▶ _Given instruction 1_
In the entries, take the part that opens with the line containing "How do I perform: Click" and runs through the end of the entries, and write it out again with "field" swapped for "input", leaving everything else unchanged. Leave the pictures out of your answer.

▶ _Document section_
***

ABSTRACT that Twitter language is unstructured. In order

ABSTRACT

 

Twitter is a micro blogging site used by people to express their opinions over various topics. Sentiment Analysis is the process of extracting meaningful customer insight from text in terms of sentiment score.

Twitter Sentiment analysis is an application of sentiment analysis, on the twitter data (tweets).But today it has become difficult to analyze tweets because of the changed and challenging formats of the tweets. The increase in use of various slangs, emoticons, abbreviations and puns in tweets, has made it difficult to analyze tweets in the same ways as before.

In this paper, we aim to review some papers regarding research in sentiment analysis on Twitter, describing the methodologies adopted and models applied; along with describing Vader Sentiment Analysis which is a Python based approach.

 

KEYWORDS

 

Sentiment analysis; Methodologies; Natural Language Processing; Sentiment analysis with python; Python; Application; Conclusion

 

1.  INTRODUCTION

 

Twitter has emerged as a major micro-blogging website, having over 100 million users generating over 500 million tweets every day. With such large opinion based audience, Twitter has become an informative source by many organizations, institutions and companies for information regarding their product or services which customer use.

With millions of tweets coming up every day, companies are able to model in customer insight in terms of graphs and tables based on the sentiment reflected in their tweets.

 

On Twitter, users share their opinions in the form of tweets, using only 140 characters. This leads to people compacting their statements by using slang, abbreviations, emoticons etc. Along with this, people also use sarcastic and polysemy language in their tweets. Hence it is well understood that Twitter language is unstructured.

 

In order to extract meaningful information from tweets, sentiment analysis is used which gives result in terms of percentage sentiment on particular scale. The results from this can be used in many areas like analyzing and monitoring changes of sentiment with an event, sentiments regarding a particular brand or release of a particular product, analyzing public view of government policies etc.

 

In this paper we describe sentiment analysis along with the new evaluating tool VADER. VADER has the benefits of traditional sentiment lexicons along with improved ones, which can be easily used and extended. VADER sentiment lexicons are of a much higher standard because they have been validated by humans. VADER distinguishes itself from others in terms that it is more sensitive to sentiment expressions in social media contexts while also generalizing more favorably to other domains.

 

2.  ABOUT SENTIMENT ANALYSIS

 

Sentiment analysis is a process of calculating sentiment of a particular statement or sentence. It’s a classification technique which derives opinion from the tweets and formulates a sentiment score which reflects the sentiment based opinion of the text.

 

Sentiments are subjective to the topic of interest. We are required to formulate that what kind of features we decide to extract from the text. For example, we can have two-class tweet sentiment classification (positive and negative) or three class tweet sentiment classification (positive, negative and neutral). The dimension of the sentiment class is crucial factor in deciding the efficiency of the model. As what we want to calculate has to be programmed in terms of a class in the sentiment calculator. The greater the efficiency of the program the better and refined are the results.

***

▶ _Exercise materials_
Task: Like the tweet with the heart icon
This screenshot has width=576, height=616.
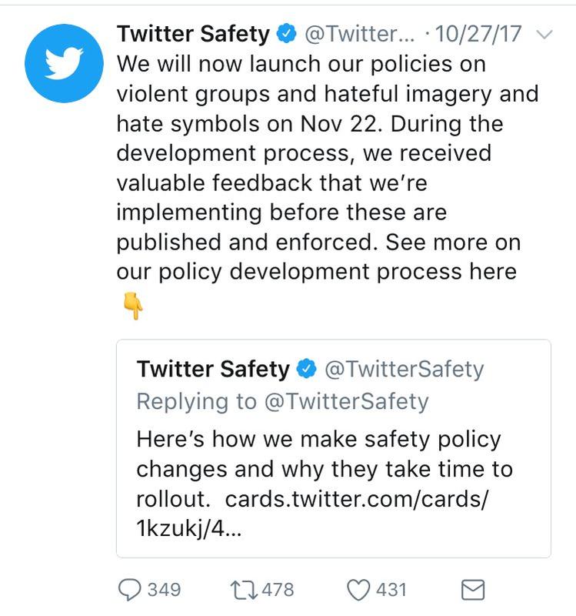Action: [358, 590]
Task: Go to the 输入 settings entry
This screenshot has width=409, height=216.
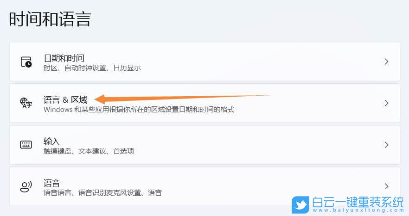Action: click(x=51, y=141)
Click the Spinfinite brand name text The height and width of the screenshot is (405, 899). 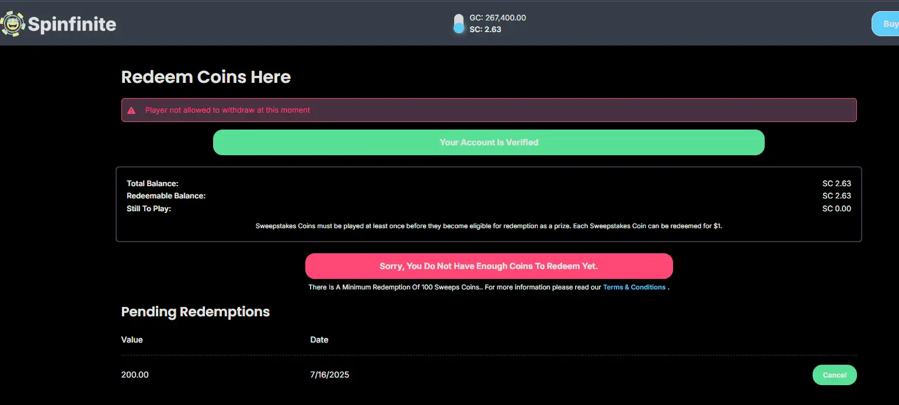[72, 25]
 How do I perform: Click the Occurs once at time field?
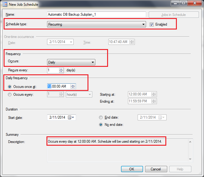click(x=59, y=86)
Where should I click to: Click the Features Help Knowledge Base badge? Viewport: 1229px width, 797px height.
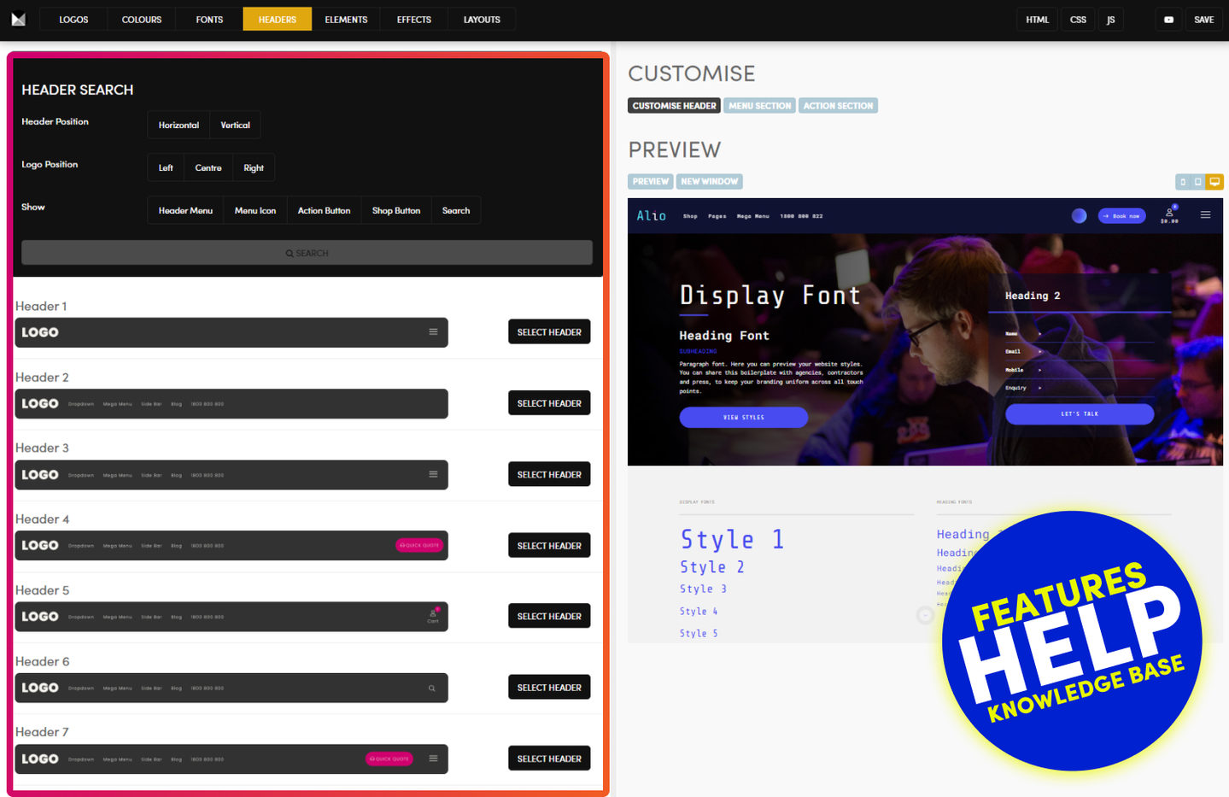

***

▶ _Given instruction 2_
According to the paper on Twitter sentiment analysis, how many characters do users have for a tweet?

▶ _Task answer 1_
 How do I perform: Click the Occurs once at time input?
click(x=59, y=86)
Where should I click to: Click the Features Help Knowledge Base badge? Viewport: 1229px width, 797px height.

▶ _Task answer 2_
140 characters.